▸ **DOCUMENT SECTION**
---------------

Following training exercises in Hawaiian waters, Wasp steamed to the Marshall Islands and at Majuro, Rear Admiral Alfred E. Montgomery's newly formed Task Group 58.6 (TG 58.6) of Vice Admiral Marc A. Mitscher's Fast Carrier Task Force (TF 58). On 14 May, she and her sister carriers of TG 58.6, Essex and San Jacinto, sortied for raids on Marcus and Wake Islands to give the new task group combat experience to test a recently devised system of assigning—before takeoff—each pilot a specific target, and to neutralize those islands for the forthcoming Marianas Campaign. As the force neared Marcus, it split, sending San Jacinto north to search for Japanese picket boats while Wasp and Essex launched strikes on 19 and 20 May, aimed at installations on the island. American planes encountered heavy Antiaircraft fire but still managed to do enough damage to prevent Japanese forces on the island from interfering with the impending assault on Saipan.
USS Wasp at Ulithi atoll on 8 December 1944.
When weather canceled launches planned for 21 May, the two carriers rejoined San Jacinto and steamed to Wake. Planes from all three carriers pounded that island on 24 May and were sufficiently effective to neutralize that base. However, the system of pre-selecting targets for each plane fell short of the Navy's expectations, and, thereafter, tactical air commanders resumed responsibility for directing the attacks of their planes.
After the strike on Wake, TG 58.6 returned to Majuro to prepare for the Marianas campaign. On 6 June, Wasp—reassigned to TG 58.2 which was also commanded by Rear Admiral Montgomery—sortied for the invasion of Saipan. During the afternoon of 11 June, she and her sister carriers launched fighters for strikes against Japanese air bases on Saipan and Tinian. They were challenged by some 30 land-based fighters, which they promptly shot down. Antiaircraft fire was heavy, but the American planes braved it as they went on to destroy many of the Japanese aircraft still on the ground.
During the next three days, the American fighters—now joined by bombers—pounded installations on Saipan to soften up Japanese defenses for American assault troops who would go ashore on 15 June. That day and thereafter until the morning of June, planes from TGs 58.2 and TG 58.3 provided close air support for Marines fighting on the Saipan beachhead.
The fast carriers of those task groups then turned over to escort carriers responsibility for providing air support for the American ground forces, refueled, and steamed to rendezvous with TGs 58.1 and 58.4 which were returning from strikes against Chichi and Iwo Jima to prevent Japanese air bases on those islands from being used to launch attacks against American forces on or near Saipan.
Meanwhile, Japan—determined to defend Saipan, no matter how high the cost—was sending Admiral Jisaburō Ozawa's powerful First Mobile Fleet from the Sulu Islands to the Marianas to sink the warships of Admiral Raymond A. Spruance's 5th Fleet and to annihilate the American troops who had fought their way ashore on Saipan. Soon after the Japanese task force sortied from Tawi Tawi on the morning of 13 June, American submarine Redfin spotted and reported it. Other submarines—which from time to time made contact with Ozawa's warships—kept Spruance posted on their progress as they wended their way through the Philippine Islands, transited San Bernardino Strait, and entered the Philippine Sea.

---------------

▸ **EXERCISE SET**
1 > In the account of the carrier Wasp's 1944 operations, which American submarine first spotted and reported the Japanese task force after it left Tawi Tawi?
2 > Resume the account of the carrier Wasp's 1944 operations, starting right after its final sentence.

▸ **DATASET**
---------------

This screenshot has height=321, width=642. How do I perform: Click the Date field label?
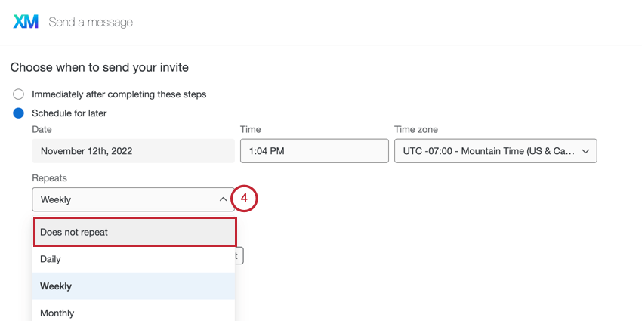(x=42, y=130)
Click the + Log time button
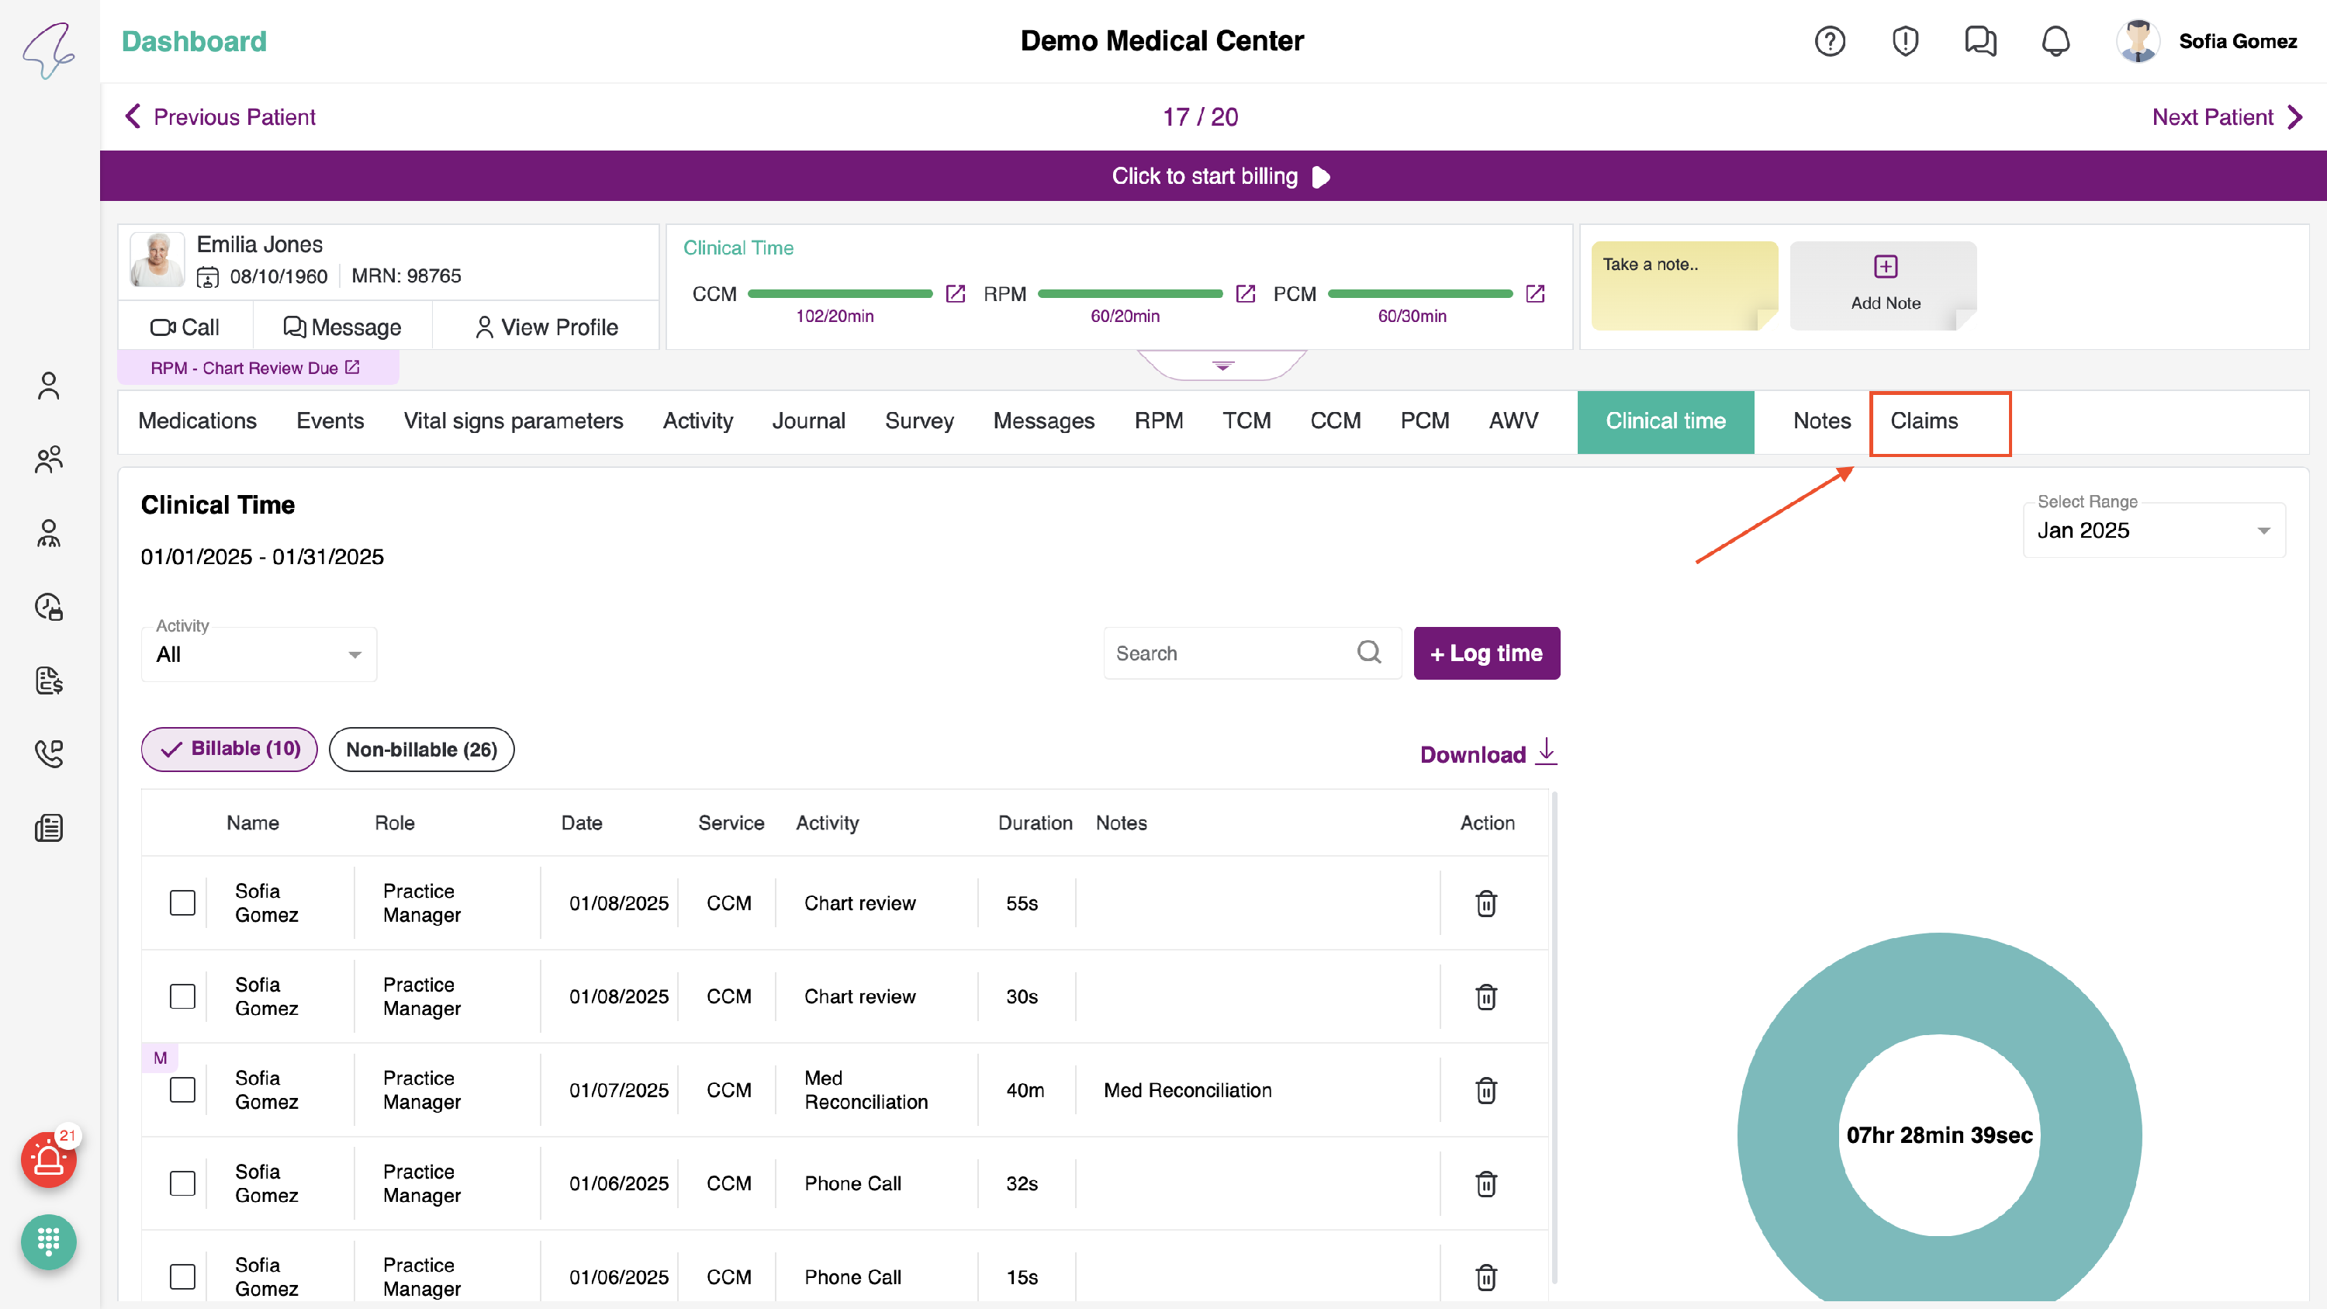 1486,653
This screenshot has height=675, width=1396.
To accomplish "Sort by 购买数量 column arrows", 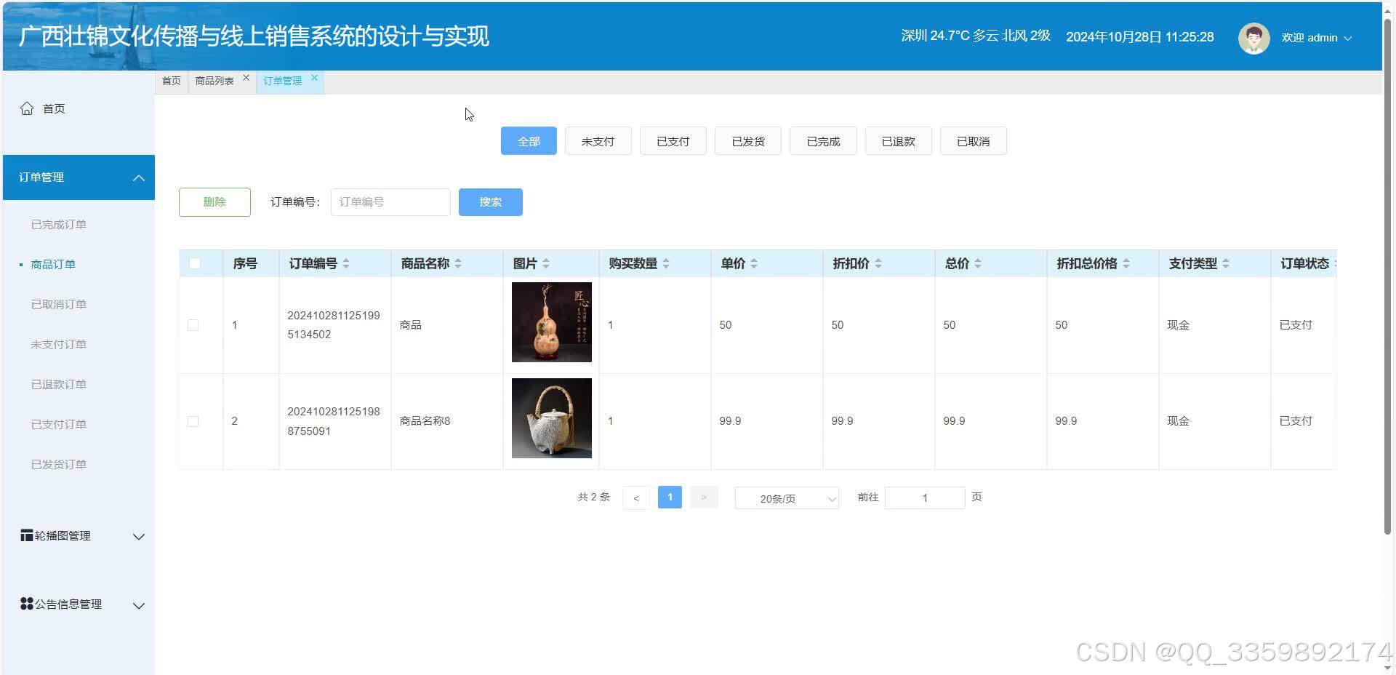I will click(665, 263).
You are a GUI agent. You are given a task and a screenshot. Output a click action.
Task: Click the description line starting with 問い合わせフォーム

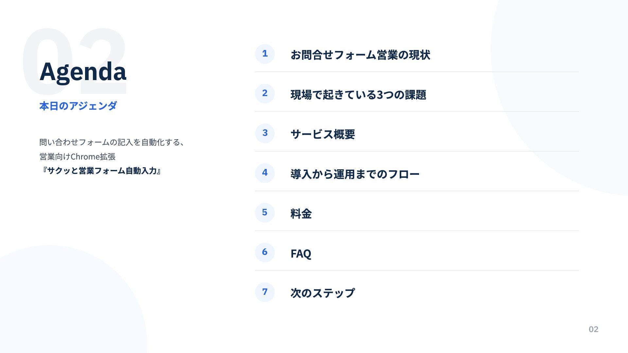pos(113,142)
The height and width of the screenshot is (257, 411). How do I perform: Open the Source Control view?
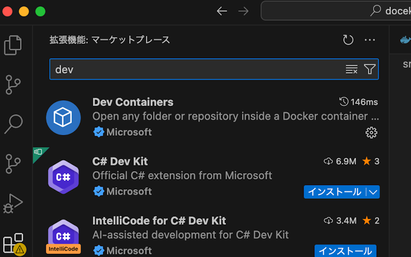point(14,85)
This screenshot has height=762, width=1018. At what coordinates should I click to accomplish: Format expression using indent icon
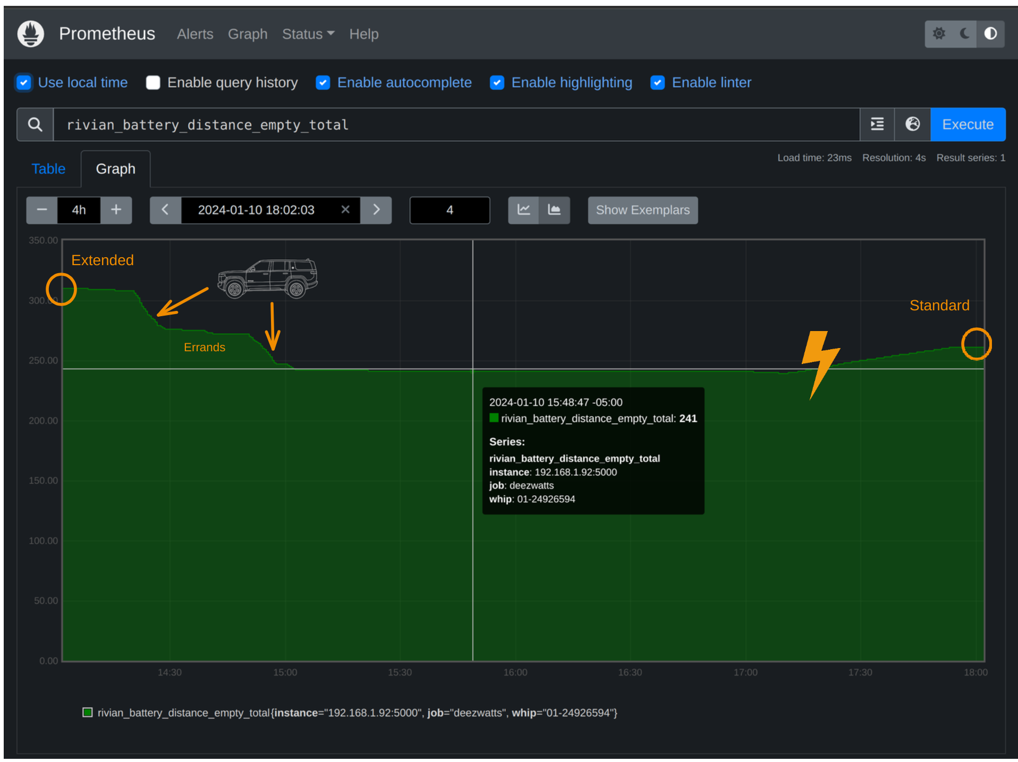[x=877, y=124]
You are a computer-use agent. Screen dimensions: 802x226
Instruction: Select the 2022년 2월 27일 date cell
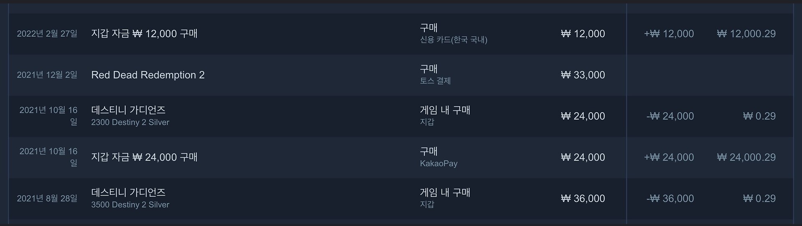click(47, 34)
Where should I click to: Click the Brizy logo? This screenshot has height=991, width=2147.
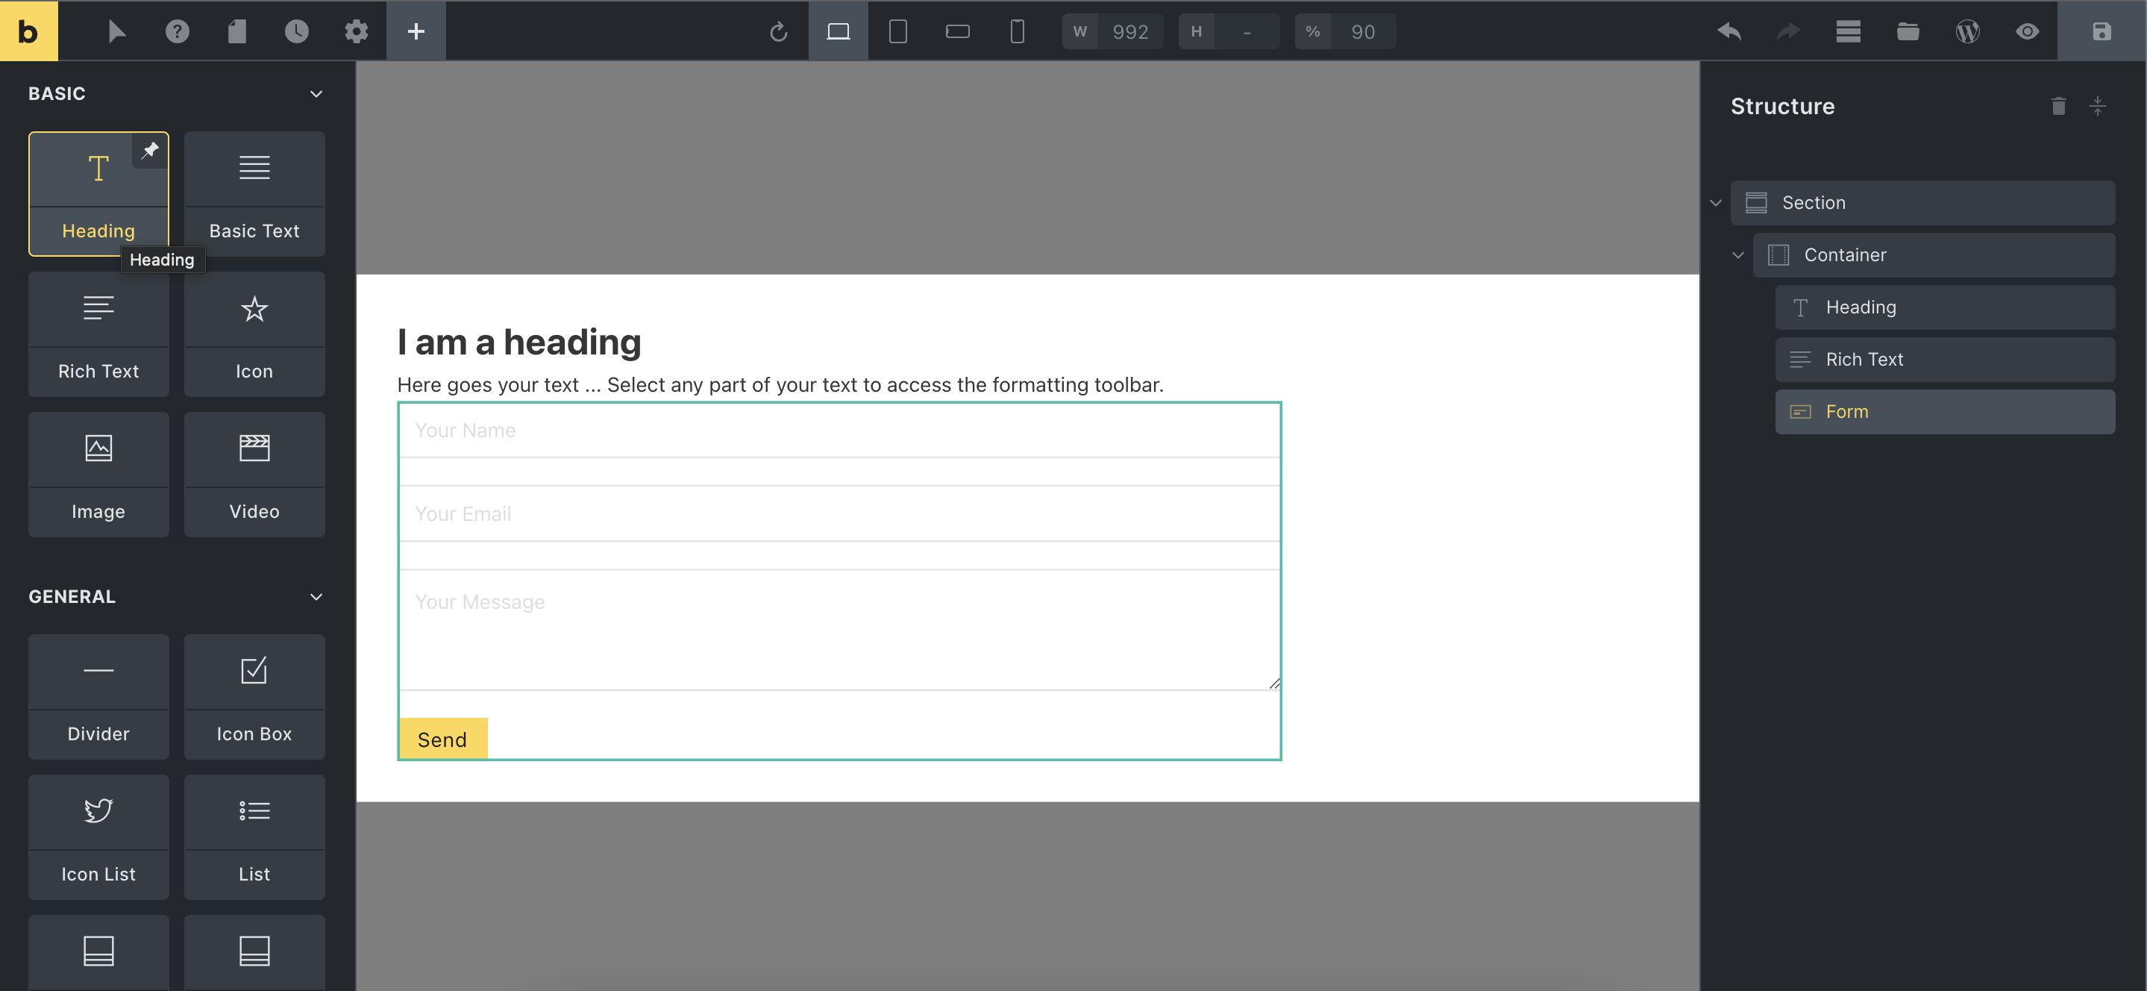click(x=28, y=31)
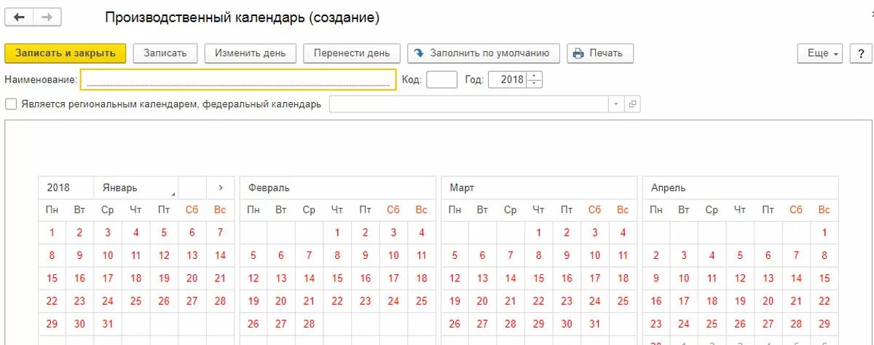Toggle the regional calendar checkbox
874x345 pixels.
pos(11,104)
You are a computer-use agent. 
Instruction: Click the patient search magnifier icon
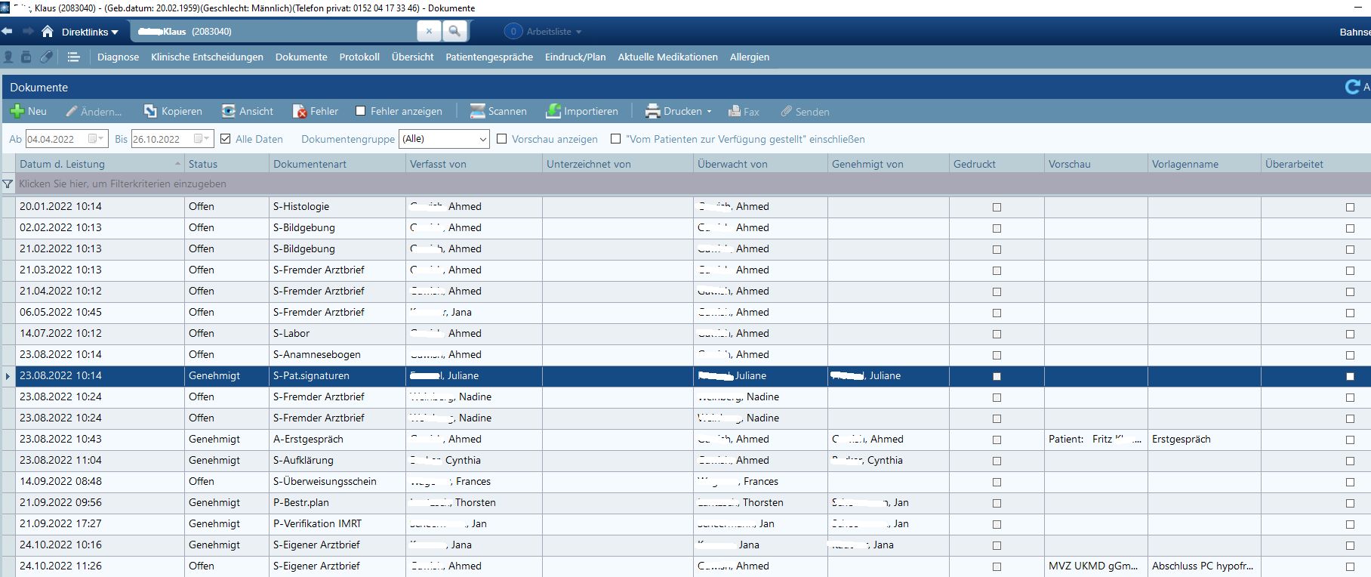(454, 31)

---------------

▸ **OUTPUTS BY TASK**
1 > Redfin

2 >
All day on 18 June, each force sent out scout planes in an effort to locate its adversary. Because of their greater range, the Japanese aircraft managed to obtain some knowledge of Spruance's ships, but American scout planes were unable to find Ozawa's force. Early the following morning, 19 June, aircraft from Mitscher's carriers headed for Guam to neutralize that island for the coming battle and in a series of dogfights, destroyed many Japanese land-based planes.
During the morning, carriers from Ozawa's fleet launched four massive raids against their American counterparts, but all were thwarted almost completely. Nearly all of the Japanese warplanes were shot down while failing to sink a single American ship. They did manage to score a single bomb hit on South Dakota, but that solitary success did not even put the battleship out of action.
That day, Mitscher's planes did not find the Japanese ships, but American submarines succeeded in sending two enemy carriers (Taihō and Shōkaku) to the bottom. In the evening, three of Mitscher's four carrier task groups headed west in search of Ozawa's retiring fleet, leaving only TG 58.4 and a gun line of old battleships in the immediate vicinity of the Marianas to cover ground forces on Saipan. Planes from the American carriers failed to find the Japanese force until mid-afternoon on the 20th when an Avenger pilot reported spotting Ozawa almost 300 mi ( km) from the American carriers. Mitscher daringly ordered an all-out strike even though he knew that night would descend before his planes could return.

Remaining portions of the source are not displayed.